Task directions: Copy word for word, please, the lines of the entries below running from the one containing "Instruction: Go to the Leads section" to the one containing "The width and height of the screenshot is (1034, 482).", both ends included.

Stored records

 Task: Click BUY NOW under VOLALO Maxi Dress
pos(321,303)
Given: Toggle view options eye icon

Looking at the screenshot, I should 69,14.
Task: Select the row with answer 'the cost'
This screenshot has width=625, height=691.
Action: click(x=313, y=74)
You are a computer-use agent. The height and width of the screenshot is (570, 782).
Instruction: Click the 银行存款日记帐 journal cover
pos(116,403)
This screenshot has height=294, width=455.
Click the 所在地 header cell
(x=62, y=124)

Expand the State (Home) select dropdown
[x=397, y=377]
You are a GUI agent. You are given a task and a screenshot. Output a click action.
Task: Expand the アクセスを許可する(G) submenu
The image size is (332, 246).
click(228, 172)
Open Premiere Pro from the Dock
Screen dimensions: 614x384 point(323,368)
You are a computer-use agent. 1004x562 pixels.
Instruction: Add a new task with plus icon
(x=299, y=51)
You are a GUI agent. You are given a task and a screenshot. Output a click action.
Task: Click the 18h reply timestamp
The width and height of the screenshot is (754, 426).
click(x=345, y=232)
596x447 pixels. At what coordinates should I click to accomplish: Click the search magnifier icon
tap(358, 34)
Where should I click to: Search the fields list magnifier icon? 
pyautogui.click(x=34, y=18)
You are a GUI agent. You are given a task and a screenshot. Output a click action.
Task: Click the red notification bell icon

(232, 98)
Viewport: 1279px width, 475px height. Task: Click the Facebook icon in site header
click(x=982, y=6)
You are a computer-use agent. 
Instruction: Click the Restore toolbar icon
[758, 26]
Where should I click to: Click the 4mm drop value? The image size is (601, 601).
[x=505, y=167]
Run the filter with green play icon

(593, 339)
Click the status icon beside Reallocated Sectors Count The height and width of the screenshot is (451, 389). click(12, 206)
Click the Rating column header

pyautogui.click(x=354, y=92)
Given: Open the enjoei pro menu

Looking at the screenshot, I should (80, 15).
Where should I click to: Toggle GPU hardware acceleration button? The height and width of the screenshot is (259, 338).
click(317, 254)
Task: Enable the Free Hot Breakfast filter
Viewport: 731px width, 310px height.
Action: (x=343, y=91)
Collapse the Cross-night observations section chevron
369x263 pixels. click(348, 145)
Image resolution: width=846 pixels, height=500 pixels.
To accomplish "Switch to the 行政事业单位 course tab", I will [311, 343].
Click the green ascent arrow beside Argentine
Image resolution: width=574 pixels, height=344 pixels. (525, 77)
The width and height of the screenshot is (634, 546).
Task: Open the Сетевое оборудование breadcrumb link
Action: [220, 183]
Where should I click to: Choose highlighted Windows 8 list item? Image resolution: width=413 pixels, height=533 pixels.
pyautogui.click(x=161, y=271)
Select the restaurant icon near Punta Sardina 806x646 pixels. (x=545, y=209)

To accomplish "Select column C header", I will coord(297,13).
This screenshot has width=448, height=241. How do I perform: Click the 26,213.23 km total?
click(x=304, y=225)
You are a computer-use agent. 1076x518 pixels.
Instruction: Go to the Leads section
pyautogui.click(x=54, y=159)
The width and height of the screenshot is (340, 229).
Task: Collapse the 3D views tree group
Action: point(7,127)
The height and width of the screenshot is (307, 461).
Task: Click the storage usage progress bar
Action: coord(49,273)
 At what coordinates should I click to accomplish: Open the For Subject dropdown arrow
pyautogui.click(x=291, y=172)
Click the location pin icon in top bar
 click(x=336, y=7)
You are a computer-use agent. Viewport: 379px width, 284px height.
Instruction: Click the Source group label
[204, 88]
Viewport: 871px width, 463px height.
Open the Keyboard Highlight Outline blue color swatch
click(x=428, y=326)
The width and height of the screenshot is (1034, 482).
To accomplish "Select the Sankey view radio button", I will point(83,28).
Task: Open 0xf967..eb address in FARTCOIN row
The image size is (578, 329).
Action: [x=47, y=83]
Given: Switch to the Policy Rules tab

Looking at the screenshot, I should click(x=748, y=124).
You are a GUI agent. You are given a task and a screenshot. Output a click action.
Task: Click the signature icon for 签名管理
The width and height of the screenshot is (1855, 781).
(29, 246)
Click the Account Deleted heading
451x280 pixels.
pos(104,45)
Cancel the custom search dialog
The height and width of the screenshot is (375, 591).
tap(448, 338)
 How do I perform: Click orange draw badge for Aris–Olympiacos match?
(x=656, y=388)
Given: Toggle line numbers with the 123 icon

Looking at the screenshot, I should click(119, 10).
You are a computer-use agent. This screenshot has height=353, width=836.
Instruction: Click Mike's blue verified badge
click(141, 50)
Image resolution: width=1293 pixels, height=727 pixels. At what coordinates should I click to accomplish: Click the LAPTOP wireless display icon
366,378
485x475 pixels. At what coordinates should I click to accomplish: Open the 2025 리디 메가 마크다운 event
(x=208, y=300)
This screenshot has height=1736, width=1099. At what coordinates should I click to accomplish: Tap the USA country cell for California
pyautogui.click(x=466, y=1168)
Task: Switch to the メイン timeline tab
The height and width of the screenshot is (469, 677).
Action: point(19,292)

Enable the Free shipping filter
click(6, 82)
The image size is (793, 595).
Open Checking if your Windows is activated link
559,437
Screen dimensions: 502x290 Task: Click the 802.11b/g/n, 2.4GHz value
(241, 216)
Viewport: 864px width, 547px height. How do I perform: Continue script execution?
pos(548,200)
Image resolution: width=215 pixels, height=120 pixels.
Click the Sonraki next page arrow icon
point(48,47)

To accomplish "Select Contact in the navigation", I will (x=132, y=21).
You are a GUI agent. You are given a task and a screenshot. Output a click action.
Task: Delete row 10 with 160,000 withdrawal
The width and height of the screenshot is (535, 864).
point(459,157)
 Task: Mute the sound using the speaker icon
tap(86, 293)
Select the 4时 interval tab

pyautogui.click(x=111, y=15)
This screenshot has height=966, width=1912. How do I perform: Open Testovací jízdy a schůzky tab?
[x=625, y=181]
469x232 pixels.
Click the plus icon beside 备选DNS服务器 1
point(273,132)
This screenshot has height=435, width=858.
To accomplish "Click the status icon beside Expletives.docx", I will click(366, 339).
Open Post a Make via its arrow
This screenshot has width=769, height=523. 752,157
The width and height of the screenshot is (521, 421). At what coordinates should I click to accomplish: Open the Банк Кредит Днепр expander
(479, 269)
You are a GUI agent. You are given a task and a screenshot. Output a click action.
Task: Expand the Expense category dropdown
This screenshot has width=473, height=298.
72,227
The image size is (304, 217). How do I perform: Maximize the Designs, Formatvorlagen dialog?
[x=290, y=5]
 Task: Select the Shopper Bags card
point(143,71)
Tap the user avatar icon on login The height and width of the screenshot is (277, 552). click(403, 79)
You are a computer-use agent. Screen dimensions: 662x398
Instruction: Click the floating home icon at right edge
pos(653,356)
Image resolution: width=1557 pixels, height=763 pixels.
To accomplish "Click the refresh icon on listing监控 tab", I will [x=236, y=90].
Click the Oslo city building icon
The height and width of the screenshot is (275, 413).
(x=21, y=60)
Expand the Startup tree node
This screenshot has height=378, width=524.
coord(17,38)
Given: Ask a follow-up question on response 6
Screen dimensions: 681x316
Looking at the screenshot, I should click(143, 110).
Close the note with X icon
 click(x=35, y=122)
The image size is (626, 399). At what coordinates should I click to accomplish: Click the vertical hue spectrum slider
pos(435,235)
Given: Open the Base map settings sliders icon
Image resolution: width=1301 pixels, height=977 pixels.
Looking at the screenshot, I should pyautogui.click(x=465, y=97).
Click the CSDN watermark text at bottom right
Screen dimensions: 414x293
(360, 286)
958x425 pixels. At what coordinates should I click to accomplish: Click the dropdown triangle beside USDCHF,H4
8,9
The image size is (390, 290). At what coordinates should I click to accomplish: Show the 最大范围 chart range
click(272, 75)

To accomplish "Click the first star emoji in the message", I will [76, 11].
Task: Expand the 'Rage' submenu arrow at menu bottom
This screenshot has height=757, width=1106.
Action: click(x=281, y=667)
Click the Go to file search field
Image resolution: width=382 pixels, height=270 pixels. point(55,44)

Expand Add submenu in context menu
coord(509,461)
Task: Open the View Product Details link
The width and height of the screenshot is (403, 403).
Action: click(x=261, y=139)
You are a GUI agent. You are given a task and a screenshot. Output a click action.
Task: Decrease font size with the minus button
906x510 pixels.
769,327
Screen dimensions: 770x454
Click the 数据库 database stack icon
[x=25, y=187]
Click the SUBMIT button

Result for this task:
Instruction: Go to the Leads section
pyautogui.click(x=54, y=159)
The width and height of the screenshot is (340, 229).
Task: Collapse the 3D views tree group
Action: point(7,127)
The height and width of the screenshot is (307, 461).
Task: Click the storage usage progress bar
Action: coord(49,273)
 At what coordinates should I click to accomplish: Open the For Subject dropdown arrow
pyautogui.click(x=291, y=172)
Click the location pin icon in top bar
 click(x=336, y=7)
You are a computer-use agent. Viewport: 379px width, 284px height.
Instruction: Click the Source group label
[204, 88]
Viewport: 871px width, 463px height.
Open the Keyboard Highlight Outline blue color swatch
click(x=428, y=326)
The width and height of the screenshot is (1034, 482).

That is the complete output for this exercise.